> **Task item**
In full and without change, repeat the records shown below.

> **Data shown**

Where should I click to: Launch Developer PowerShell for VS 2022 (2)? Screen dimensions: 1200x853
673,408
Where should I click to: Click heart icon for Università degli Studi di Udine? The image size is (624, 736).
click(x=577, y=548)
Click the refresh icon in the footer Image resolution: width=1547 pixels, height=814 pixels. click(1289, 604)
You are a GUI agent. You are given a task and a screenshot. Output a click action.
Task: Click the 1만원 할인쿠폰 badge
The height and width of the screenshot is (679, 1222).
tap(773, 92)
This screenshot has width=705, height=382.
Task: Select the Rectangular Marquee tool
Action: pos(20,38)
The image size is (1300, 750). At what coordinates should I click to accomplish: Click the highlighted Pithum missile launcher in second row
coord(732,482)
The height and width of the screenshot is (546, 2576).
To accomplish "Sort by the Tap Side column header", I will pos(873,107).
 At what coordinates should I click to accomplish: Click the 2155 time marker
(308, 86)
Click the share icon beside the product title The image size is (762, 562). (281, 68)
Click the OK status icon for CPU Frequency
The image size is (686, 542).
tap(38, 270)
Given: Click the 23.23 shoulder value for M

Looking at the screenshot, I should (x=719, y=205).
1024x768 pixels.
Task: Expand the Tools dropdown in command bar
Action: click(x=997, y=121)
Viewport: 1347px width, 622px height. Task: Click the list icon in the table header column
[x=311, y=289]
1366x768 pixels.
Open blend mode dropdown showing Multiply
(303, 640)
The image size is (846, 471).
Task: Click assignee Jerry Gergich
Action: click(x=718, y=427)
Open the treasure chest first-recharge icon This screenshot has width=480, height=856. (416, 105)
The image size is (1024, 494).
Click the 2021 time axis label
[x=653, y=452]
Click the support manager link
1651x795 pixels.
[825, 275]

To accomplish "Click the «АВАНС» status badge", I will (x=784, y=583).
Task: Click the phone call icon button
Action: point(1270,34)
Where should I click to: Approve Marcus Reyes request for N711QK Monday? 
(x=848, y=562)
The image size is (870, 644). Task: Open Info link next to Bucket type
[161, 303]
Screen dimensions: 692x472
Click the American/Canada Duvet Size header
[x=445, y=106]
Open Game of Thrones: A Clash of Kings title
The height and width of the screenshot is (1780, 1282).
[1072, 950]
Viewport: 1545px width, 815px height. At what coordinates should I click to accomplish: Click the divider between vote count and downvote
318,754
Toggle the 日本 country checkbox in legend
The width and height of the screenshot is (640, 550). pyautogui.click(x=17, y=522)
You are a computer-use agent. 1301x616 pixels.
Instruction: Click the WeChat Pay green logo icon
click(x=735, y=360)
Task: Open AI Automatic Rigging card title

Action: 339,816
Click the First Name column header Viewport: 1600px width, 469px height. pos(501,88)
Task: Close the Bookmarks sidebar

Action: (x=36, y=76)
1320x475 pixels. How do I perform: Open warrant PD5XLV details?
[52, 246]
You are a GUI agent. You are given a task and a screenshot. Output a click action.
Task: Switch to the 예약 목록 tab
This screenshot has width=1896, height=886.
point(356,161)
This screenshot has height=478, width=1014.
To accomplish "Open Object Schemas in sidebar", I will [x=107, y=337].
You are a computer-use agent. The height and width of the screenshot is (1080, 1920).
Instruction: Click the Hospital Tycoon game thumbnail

> **Output of the exercise**
Where should I click to: Launch Developer PowerShell for VS 2022 (2)? Screen dimensions: 1200x853
673,408
Where should I click to: Click heart icon for Università degli Studi di Udine? The image size is (624, 736).
click(x=577, y=548)
Click the refresh icon in the footer Image resolution: width=1547 pixels, height=814 pixels. click(1289, 604)
You are a GUI agent. You are given a task and a screenshot. Output a click action.
Task: Click the 1만원 할인쿠폰 badge
The height and width of the screenshot is (679, 1222).
tap(773, 92)
This screenshot has width=705, height=382.
Task: Select the Rectangular Marquee tool
Action: pos(20,38)
The image size is (1300, 750). At what coordinates should I click to accomplish: Click the highlighted Pithum missile launcher in second row
coord(732,482)
The height and width of the screenshot is (546, 2576).
To accomplish "Sort by the Tap Side column header", I will pos(873,107).
 At what coordinates should I click to accomplish: Click the 2155 time marker
(308, 86)
Click the share icon beside the product title The image size is (762, 562). (281, 68)
Click the OK status icon for CPU Frequency
The image size is (686, 542).
tap(38, 270)
Given: Click the 23.23 shoulder value for M

Looking at the screenshot, I should (x=719, y=205).
1024x768 pixels.
Task: Expand the Tools dropdown in command bar
Action: click(x=997, y=121)
Viewport: 1347px width, 622px height. Task: Click the list icon in the table header column
[x=311, y=289]
1366x768 pixels.
Open blend mode dropdown showing Multiply
(303, 640)
The image size is (846, 471).
Task: Click assignee Jerry Gergich
Action: click(x=718, y=427)
Open the treasure chest first-recharge icon This screenshot has width=480, height=856. (416, 105)
The image size is (1024, 494).
Click the 2021 time axis label
[x=653, y=452]
Click the support manager link
1651x795 pixels.
[825, 275]

To accomplish "Click the «АВАНС» status badge", I will (x=784, y=583).
Task: Click the phone call icon button
Action: point(1270,34)
Where should I click to: Approve Marcus Reyes request for N711QK Monday? 
(x=848, y=562)
The image size is (870, 644). Task: Open Info link next to Bucket type
[161, 303]
Screen dimensions: 692x472
Click the American/Canada Duvet Size header
[x=445, y=106]
Open Game of Thrones: A Clash of Kings title
The height and width of the screenshot is (1780, 1282).
[1072, 950]
Viewport: 1545px width, 815px height. At what coordinates should I click to accomplish: Click the divider between vote count and downvote
318,754
Toggle the 日本 country checkbox in legend
The width and height of the screenshot is (640, 550). pyautogui.click(x=17, y=522)
You are a computer-use agent. 1301x616 pixels.
Instruction: Click the WeChat Pay green logo icon
click(x=735, y=360)
Task: Open AI Automatic Rigging card title

Action: 339,816
Click the First Name column header Viewport: 1600px width, 469px height. pos(501,88)
Task: Close the Bookmarks sidebar

Action: (x=36, y=76)
1320x475 pixels. How do I perform: Open warrant PD5XLV details?
[52, 246]
You are a GUI agent. You are given a task and a screenshot. Output a click action.
Task: Switch to the 예약 목록 tab
This screenshot has width=1896, height=886.
point(356,161)
This screenshot has height=478, width=1014.
To accomplish "Open Object Schemas in sidebar", I will [x=107, y=337].
You are a computer-use agent. The height and width of the screenshot is (1080, 1920).
Instruction: Click the Hospital Tycoon game thumbnail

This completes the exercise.